What was needed, and seemingly only could be provided by another alcoholic, was identification.  It was only identification that could suspend disbelief sufficiently to allow a suffering alcoholic to take suggested actions they KNEW wouldn’t work-and particularly those embedded in the infamous 12 STEPS of Alcoholics Anonymous.  But there was also more needed to sustain the fellowship of sober alcoholics. 

The Washingtonians, a temperance movement formed in 1840 by six alcoholics, focused on individual sobriety and it snowballed to a membership estimated at 600,000.  But in less than five years, it completely fell apart because they tried to increase their focus to address many other causes, thereby fragmenting the groups.   Amazingly, just a few decades later, in AA’s early days, Bill W. and Dr.

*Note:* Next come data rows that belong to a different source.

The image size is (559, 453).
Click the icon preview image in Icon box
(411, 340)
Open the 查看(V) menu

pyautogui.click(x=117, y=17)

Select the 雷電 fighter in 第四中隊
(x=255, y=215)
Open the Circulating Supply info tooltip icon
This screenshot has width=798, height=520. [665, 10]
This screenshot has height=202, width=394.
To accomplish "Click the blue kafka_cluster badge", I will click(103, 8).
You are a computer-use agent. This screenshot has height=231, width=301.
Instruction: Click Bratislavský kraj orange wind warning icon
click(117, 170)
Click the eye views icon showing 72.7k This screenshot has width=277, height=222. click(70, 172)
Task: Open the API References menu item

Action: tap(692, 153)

Bob had never even heard of the Washingtonians so utterly had the signs of it vanished. 

Clancy consistently stressed how necessary it is for AA groups to live by principles as well. He worked hard to maintain “Singleness of Purpose” partly by not allowing speakers at the Pacific Group he founded to talk about addictions besides Alcoholism. Every speaker had to identify as an alcoholic or risked being asked to step down from the podium.

 Without “one drunk talking to another,” said Clancy, everything else is “just Information.”